Devia ter 12 ou 13 anos, gostava de livros e tinha uma ilusão: a de que um dia, com o tempo, chegaria a ler tudo o que havia para ler. Até que um dia entrei numa livraria, olhei para as estantes e a ilusão desmoronou.
Ainda que passasse todos os meus dias a ler, e mesmo que escolhesse só os livros muito, muito bons, esse dia em que a minha cultura livresca estaria finalmente completa não chegaria nunca.
Isto foi num tempo em que a internet não existia. E em que boa parte dos gurus, thought leaders ou como quer que esteja na moda chamá-los, que hoje povoam as nossas inboxes e redes sociais, talvez ainda nem tivessem nascido.

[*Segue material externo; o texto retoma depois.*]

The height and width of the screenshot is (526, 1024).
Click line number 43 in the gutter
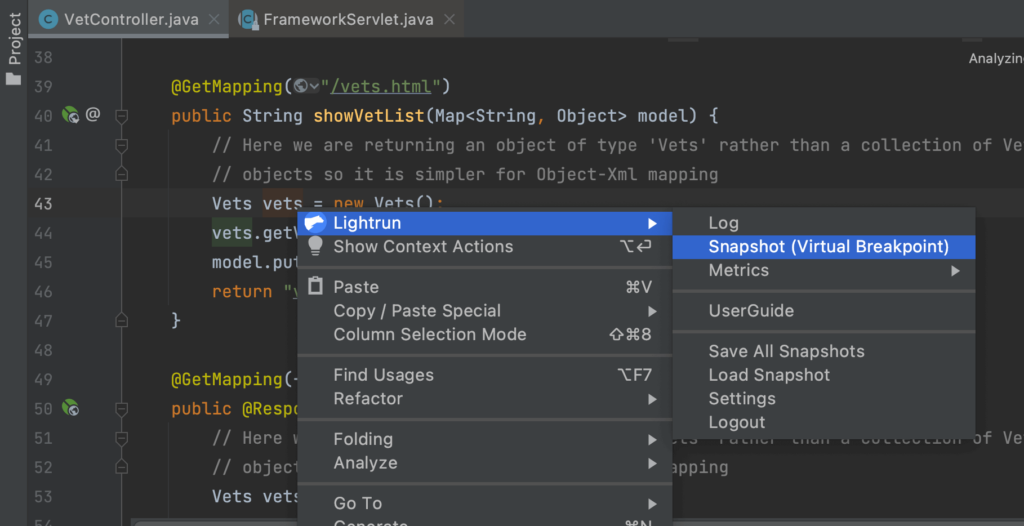point(42,203)
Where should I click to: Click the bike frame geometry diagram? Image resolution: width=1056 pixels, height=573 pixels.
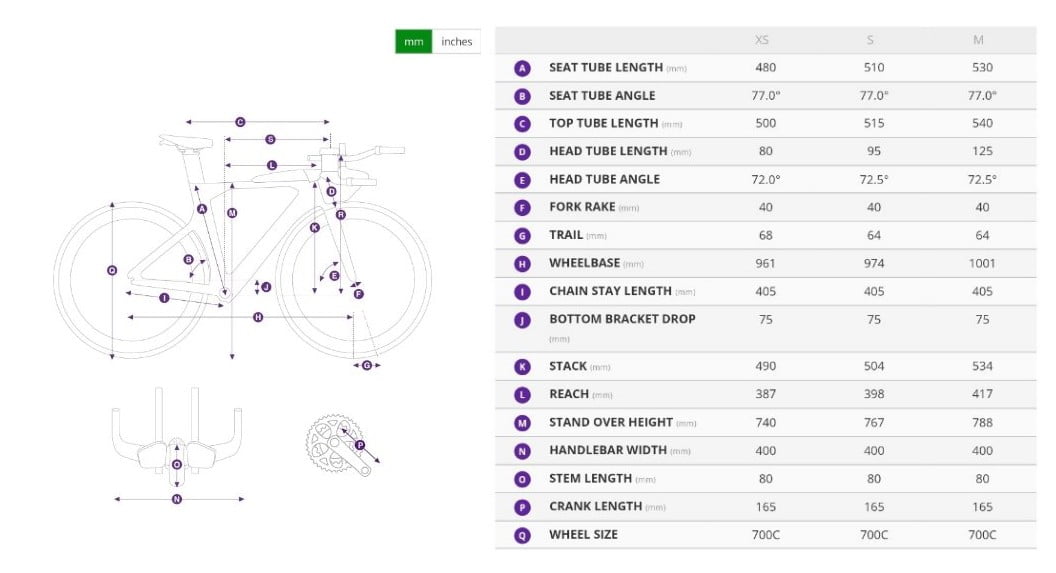243,250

No entanto, mesmo naquela época remota, a informação disponível já ultrapassava, de longe, a capacidade de qualquer ser humano para a absorver.
Como costuma acontecer com as ilusões, livrar-me desta doeu um pouco. A seguir, porém, o sentimento foi de libertação.

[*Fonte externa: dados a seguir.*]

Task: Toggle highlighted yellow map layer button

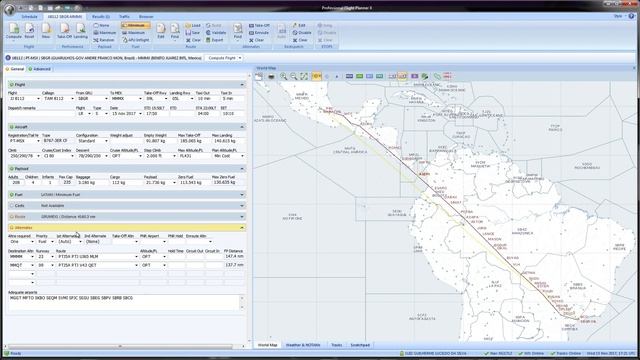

Não vou conseguir ler todos os livros do mundo? Perfeito: assim já não tenho de tentar. Em vez de quantidade (com perdão do cliché), posso ficar só com a qualidade. Mais do que ler muito, gostar de cada linha. Aprender. Tirar proveito do que aprendi.
Na nossa era de abundância, que é como quem diz, de ruído, manter este foco é ainda mais importante para conservar a sanidade. Não é fácil: a ansiedade de não dar conta de tudo o que há é tão endémica que até ganhou nome: FOMO, o famoso Fear Of Missing Out.
Para quem, além de consumir, ainda contribui para esse dilúvio informativo – o que é o meu caso, talvez o seu, e o de quem quer que tenha uma marca para gerir – há ainda uma ansiedade simétrica, tão irracional quanto a primeira.
Enquanto indivíduos ou enquanto marcas, gostaríamos que a informação que produzimos – o artigo, o post, a campanha, o podcast – fosse vista por toda a gente. Quem não quer fazer de cada “conteúdo” um hit, ter legiões de seguidores, fazer da sua marca a Kim Kardashian das marcas?
O problema é que, como eu e você, os outros também estão à rasca para dar conta de toda a informação que lhes cai em cima. Também têm de escolher. Logo, por mais brilhante que seja o que você tem a dizer, e por muito que consiga alguns ouvintes, serão sempre bem poucos em comparação com os potenciais interessados.
Assim como nunca lerei todos os livros que importam, também nunca vou chegar a todas as pessoas para quem a minha mensagem poderia ser relevante. Algumas até passarão os olhos pelo que escrevo, mas não lhes apetecerá ler. Algumas até assinarão o meu podcast, apenas para o ignorar logo no segundo episódio.
Que desilusão. E que alívio. Não posso atrair toda a gente? Significa que já não tenho de tentar.
“Missing out” – a impossibilidade de chegar a todas as mensagens, ou a toda a gente com a sua mensagem, é certamente uma limitação, mas pode ser também o solo sobre o qual se constrói a sua marca. Para as pessoas como para as empresas, determinar a própria identidade passa também por definir para quem você existe. Se a sua mensagem é para toda a gente – que é como quem diz, para ninguém em particular – quem é você, afinal?
Mais do que encantar todas as audiências, conquistar todo o mercado, vender a todos os clientes, mais vale ambicionar apenas os que batem certo consigo. Aqueles – mesmo que sejam poucos – para quem a sua mensagem, o seu produto, a sua marca, significam muito.
No seu caso, já parou para pensar quem são?